Page text ▸
◇ ◇ ◇ ◇ ◇ ◇ ◇

Christian Archibald Herter (September 3, 1865 – December 5, 1910) was an American physician and pathologist noted for his work on diseases of the gastrointestinal tract. He was co-founder of the Journal of Biological Chemistry.

== Life ==
Christian Archibald Herter was born in Glenville, Connecticut. His father, also Christian Herter, was a notable and wealthy artist and interior designer, head of the Herter Brothers. He was privately educated and began his medical degree at the early age of 15. By the age of 18, he had received an MD from the College of Physicians and Surgeons at Columbia University. He studied pathology under William H. Welch at Johns Hopkins University and traveled to Zurich to study under Auguste-Henri Forel.

Herter initially practiced mainly neurological medicine in New York City. His experience was captured in The Diagnosis of Diseases of the Nervous System, a manual he wrote for "students and practitioners" in 1892. Herter's interest in laboratory medicine led him to relinquish his medical practice and build a laboratory in the fourth floor of his house on 819 Madison Avenue. In 1897, he was appointed professor of Pathological Chemistry at University and Bellevue Hospital Medical College. His lectures were published in 1902.

Herter returned to his alma mater in 1903 as Professor of Pharmacology and Therapeutics. It was during this time that he researched diseases of the gastrointestinal tract. His work on celiac disease, which he called "intestinal infantilism", led to the eponym Gee-Herter disease. His important contribution was to highlight the retarded growth of affected children. Herter's theory as to the cause – that it was due to overgrowth and persistence of gram-positive bacterial flora normally belonging to the nursling period – failed to gain acceptance. However, he did correctly identify that any "attempt to encourage growth by the use of increased amounts of carbohydrates" led to relapse. This would later be discovered to be due to the gluten content of wheat.

Herter was instrumental in the organization of the Rockefeller Institute for Medical Research and was on its original Board of Scientific Directors.

In 1905, along with John Jacob Abel, he co-founded and edited the Journal of Biological Chemistry. Herter financed the loss-making journal until his death, whereupon a fund was created in his memory to support it.

Herter married Susan Dows in 1885, and fathered three daughters (Mary, Christine, and Susan), and two sons died in infancy. Mary Dows became a noted publisher, Christine Herter became a painter, and Susan married the artist Ernest Benham Dielman. Christian Herter died aged 45 of a neurological wasting disease, possibly myasthenia gravis or hypokalemic periodic paralysis, the latter of which is exacerbated by carbohydrates. Henry Drysdale Dakin, who had worked in Herter's lab since 1905, married Herter's widow in 1916. They moved the house and laboratory in the 1920s to a newly constructed estate named Edgehill, at Scarborough-on-Hudson, near Scarsdale, New York and continued Herter's unfinished research.

◇ ◇ ◇ ◇ ◇ ◇ ◇

Provided material ▸

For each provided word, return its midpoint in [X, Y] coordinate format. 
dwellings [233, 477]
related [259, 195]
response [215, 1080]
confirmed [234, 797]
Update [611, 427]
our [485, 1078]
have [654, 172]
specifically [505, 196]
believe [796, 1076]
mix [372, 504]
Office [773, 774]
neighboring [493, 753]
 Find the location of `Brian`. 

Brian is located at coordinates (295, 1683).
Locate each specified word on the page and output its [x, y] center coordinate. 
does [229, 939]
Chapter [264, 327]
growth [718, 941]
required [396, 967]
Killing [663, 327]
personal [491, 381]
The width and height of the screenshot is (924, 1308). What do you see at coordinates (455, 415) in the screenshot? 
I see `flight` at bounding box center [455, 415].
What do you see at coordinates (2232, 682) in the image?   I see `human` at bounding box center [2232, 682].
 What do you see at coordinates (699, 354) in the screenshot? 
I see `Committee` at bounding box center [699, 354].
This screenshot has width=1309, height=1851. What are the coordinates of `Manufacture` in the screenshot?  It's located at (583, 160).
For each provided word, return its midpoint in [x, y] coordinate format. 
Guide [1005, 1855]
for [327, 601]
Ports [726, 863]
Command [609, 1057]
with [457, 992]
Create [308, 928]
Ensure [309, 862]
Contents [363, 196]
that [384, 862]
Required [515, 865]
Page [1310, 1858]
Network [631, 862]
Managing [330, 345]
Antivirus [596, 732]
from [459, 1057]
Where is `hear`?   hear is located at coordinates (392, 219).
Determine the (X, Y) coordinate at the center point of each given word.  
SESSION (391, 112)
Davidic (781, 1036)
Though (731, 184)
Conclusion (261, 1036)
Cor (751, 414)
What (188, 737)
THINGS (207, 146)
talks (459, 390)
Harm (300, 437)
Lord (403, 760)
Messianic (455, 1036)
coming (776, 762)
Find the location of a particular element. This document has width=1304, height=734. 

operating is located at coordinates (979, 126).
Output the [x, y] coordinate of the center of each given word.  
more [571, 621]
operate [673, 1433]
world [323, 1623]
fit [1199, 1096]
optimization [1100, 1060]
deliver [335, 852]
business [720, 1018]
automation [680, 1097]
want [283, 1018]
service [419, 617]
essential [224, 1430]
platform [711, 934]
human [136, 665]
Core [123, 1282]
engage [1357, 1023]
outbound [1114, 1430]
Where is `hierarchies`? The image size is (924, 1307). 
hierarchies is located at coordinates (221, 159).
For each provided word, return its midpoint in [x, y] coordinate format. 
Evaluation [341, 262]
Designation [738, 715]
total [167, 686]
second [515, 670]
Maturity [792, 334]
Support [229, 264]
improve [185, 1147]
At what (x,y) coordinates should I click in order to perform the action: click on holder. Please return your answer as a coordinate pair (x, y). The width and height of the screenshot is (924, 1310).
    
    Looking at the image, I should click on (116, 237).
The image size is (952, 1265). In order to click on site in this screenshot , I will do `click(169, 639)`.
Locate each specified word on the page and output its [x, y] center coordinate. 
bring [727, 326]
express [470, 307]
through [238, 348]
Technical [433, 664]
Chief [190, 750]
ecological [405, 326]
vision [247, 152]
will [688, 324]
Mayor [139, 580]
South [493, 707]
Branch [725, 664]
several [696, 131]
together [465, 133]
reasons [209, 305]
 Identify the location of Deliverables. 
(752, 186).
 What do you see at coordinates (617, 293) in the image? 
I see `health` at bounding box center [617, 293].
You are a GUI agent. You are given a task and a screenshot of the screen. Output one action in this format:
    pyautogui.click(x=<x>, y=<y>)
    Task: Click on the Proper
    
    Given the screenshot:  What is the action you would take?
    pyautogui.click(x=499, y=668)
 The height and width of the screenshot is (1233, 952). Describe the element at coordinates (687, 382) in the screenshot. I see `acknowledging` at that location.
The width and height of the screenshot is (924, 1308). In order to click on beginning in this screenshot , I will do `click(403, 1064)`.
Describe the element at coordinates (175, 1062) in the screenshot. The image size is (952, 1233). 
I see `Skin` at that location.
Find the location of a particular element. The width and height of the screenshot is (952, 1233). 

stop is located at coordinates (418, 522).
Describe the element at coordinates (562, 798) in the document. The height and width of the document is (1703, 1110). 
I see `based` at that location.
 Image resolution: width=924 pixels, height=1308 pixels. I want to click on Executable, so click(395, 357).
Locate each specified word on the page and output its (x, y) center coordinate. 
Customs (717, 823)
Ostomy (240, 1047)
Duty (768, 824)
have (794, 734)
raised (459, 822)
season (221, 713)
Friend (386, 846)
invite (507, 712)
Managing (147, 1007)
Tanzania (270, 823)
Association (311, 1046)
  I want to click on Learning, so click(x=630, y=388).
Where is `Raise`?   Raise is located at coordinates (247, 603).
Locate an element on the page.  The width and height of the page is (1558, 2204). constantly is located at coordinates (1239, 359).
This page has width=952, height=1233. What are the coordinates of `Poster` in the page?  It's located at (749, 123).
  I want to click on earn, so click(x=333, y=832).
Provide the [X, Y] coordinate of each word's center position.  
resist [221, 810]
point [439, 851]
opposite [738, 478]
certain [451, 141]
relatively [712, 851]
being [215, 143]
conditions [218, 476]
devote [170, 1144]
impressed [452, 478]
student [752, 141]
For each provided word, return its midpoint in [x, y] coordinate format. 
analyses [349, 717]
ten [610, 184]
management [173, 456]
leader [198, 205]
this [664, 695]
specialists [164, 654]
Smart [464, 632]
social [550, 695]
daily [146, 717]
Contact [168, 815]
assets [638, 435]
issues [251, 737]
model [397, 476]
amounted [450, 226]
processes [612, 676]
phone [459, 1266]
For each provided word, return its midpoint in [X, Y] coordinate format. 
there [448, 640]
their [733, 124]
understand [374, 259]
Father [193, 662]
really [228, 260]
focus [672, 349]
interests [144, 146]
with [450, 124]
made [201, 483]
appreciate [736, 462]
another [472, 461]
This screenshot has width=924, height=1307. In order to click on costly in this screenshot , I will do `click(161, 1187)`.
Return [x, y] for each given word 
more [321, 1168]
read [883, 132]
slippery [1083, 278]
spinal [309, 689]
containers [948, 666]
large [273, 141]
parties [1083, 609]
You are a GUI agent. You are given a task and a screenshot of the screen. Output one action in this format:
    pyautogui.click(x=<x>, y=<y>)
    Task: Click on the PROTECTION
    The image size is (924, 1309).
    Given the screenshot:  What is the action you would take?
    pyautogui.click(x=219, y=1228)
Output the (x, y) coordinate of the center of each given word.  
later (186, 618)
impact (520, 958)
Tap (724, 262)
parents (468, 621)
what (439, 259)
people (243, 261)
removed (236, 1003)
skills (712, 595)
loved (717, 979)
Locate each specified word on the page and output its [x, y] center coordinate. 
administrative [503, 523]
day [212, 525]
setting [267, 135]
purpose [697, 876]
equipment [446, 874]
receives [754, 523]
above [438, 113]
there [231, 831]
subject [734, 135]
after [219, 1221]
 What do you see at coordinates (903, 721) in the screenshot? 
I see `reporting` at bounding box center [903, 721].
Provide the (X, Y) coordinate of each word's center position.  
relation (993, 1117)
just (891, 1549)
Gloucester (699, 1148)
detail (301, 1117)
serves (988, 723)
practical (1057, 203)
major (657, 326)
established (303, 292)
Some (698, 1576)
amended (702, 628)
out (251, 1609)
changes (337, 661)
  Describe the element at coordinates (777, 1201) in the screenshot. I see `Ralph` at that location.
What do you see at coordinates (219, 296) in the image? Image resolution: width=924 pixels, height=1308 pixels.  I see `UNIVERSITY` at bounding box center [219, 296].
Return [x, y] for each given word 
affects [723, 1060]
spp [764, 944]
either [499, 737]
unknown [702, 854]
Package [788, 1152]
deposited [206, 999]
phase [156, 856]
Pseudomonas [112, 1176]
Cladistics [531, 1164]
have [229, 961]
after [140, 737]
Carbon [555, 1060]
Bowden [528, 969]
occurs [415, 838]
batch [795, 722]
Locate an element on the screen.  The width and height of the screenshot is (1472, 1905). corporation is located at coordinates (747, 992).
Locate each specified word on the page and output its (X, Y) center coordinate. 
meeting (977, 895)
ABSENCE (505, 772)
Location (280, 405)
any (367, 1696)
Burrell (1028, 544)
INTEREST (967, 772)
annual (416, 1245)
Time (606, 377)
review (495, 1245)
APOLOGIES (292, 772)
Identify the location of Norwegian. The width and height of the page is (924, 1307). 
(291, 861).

◇ ◇ ◇ ◇ ◇ ◇ ◇

What to produce ▸ Please transcribe the part of the Herter biography that opens with the words containing "Herter initially practiced" and closes with "published in 1902.". The entries are separate material and have no connection to the Herter biography.

Response for this exercise ▸
Herter initially practiced mainly neurological medicine in New York City. His experience was captured in The Diagnosis of Diseases of the Nervous System, a manual he wrote for "students and practitioners" in 1892. Herter's interest in laboratory medicine led him to relinquish his medical practice and build a laboratory in the fourth floor of his house on 819 Madison Avenue. In 1897, he was appointed professor of Pathological Chemistry at University and Bellevue Hospital Medical College. His lectures were published in 1902.